In a previous study published in The BMJ, the research group showed that pregnant women with type 1 diabetes were at an increased risk of having babies with heart defects. Now, a new study is published that shows how women with type 1 diabetes have an increased risk of giving birth prematurely.
"High long-term blood sugar, so called HbA1c, during pregnancy is linked to an increased risk for complications, including preterm birth. The risk is highest amongst those with HbA1c levels above 8-9 per cent (approximately 60-70 mmol/mol), but even those who maintain their HbA1c (below 6.5 per cent, equivalent to <48 mmol/mol) are at an increased risk of giving birth prematurely," explains Jonas F. Ludvigsson, Professor at the Department of Medical Epidemiology and Biostatistics at Karolinska Institutet and Senior Physician at the Department of Paediatrics at Örebro University Hospital.
The study involved linking the Swedish Medical Birth Register (MFR) to the Swedish National Diabetes Register (NDR) for the years 2003 to 2014. Researchers identified 2,474 infants born to women who recorded long-term glycosylated haemoglobin levels (HbA1c) during pregnancy. These were compared to 1.16 million infants born to women without diabetes.
Approximately 22 per cent of infants born to women with type 1 diabetes were born prematurely, which can be compared to below five per cent of infants born to women without type 1 diabetes. 37 per cent of women with type 1 diabetes and an HbA1c level above 9 per cent gave birth prematurely. Yet even 13 per cent of those with adhering to the current recommendations for blood sugar gave birth too early.
"This is the first study large enough to demonstrate a clear relationship between different HbA1c levels and preterm birth. Our study has been conducted nationally and thus provides a result that can be applied to the average woman with type 1 diabetes," says Jonas F. Ludvigsson.

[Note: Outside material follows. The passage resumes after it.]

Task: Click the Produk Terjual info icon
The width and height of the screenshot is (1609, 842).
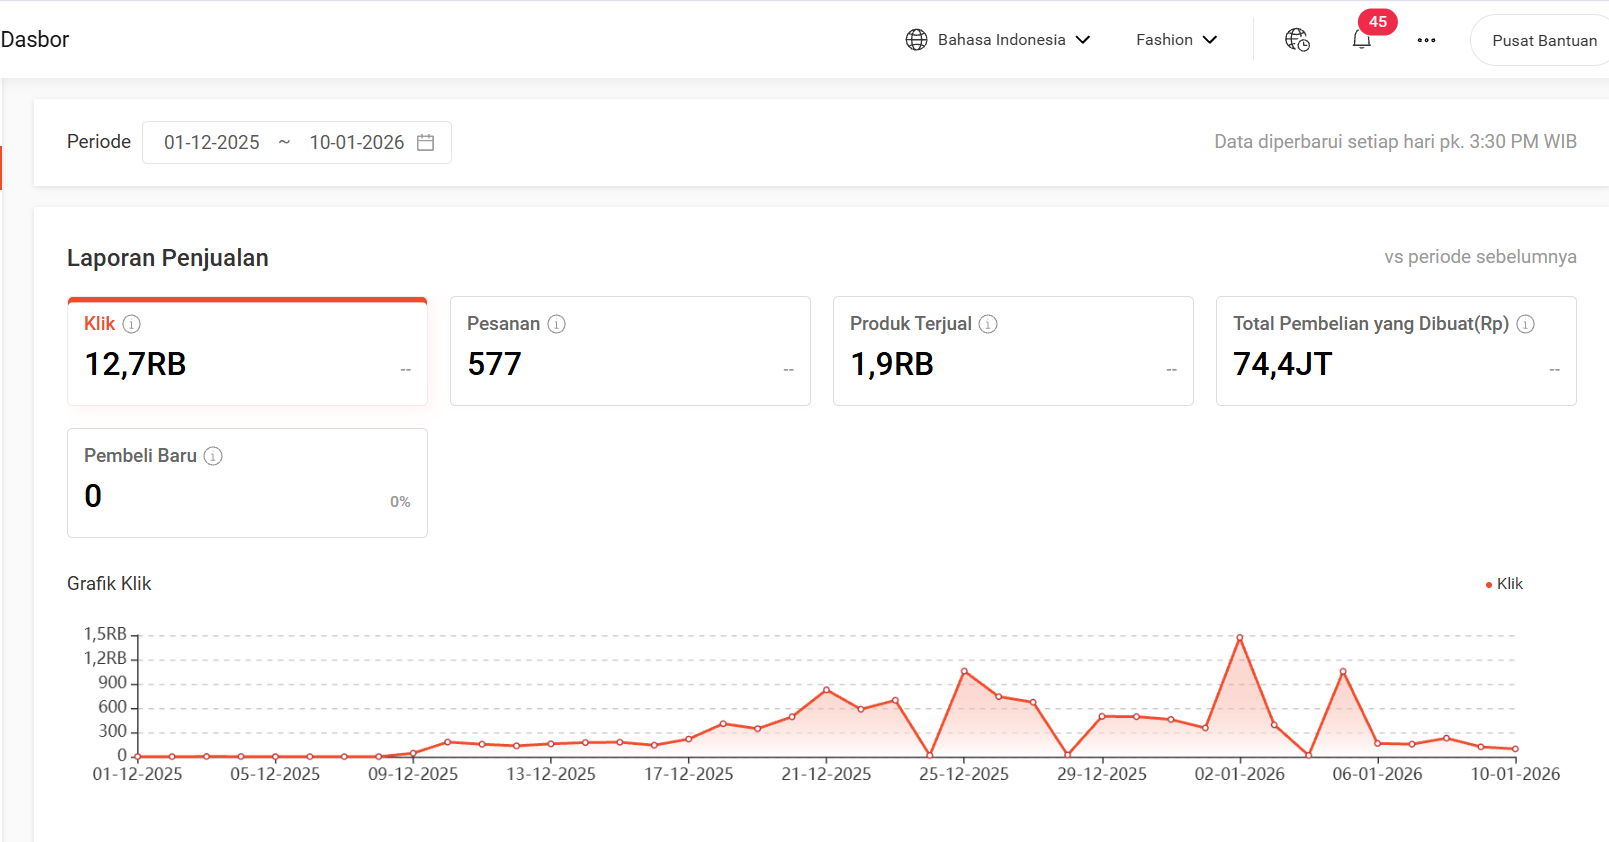Action: [x=988, y=324]
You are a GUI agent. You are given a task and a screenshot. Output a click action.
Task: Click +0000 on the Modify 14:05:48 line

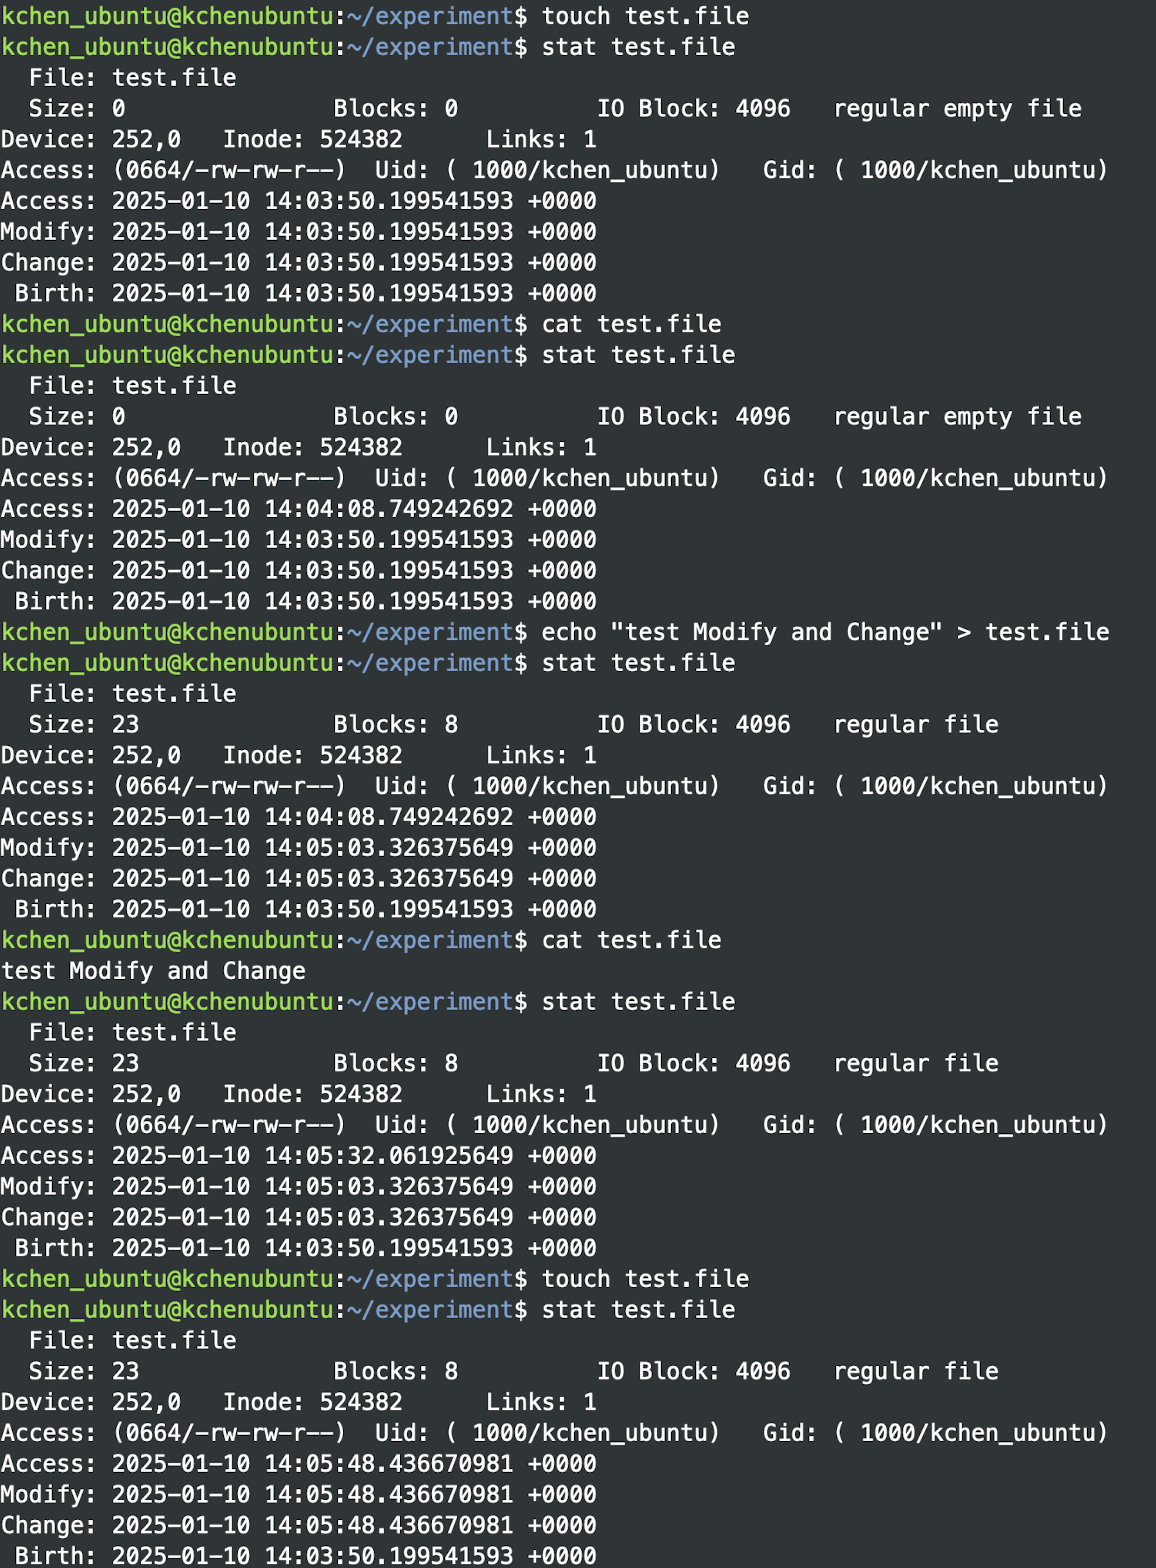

The study also found an increased risk of these newborns being "large for gestational age", being injured during childbirth, experiencing respiratory problems, low blood sugar and suffering from lack of oxygen ("asphyxia") in addition to higher neonatal mortality rates amongst those exposed to high blood sugar during pregnancy. Also the risk of stillbirth was linked to HbA1c levels in pregnant women with type 1 diabetes.
"Now, we want to examine the long-term outcome of these children," says Jonas F. Ludvigsson.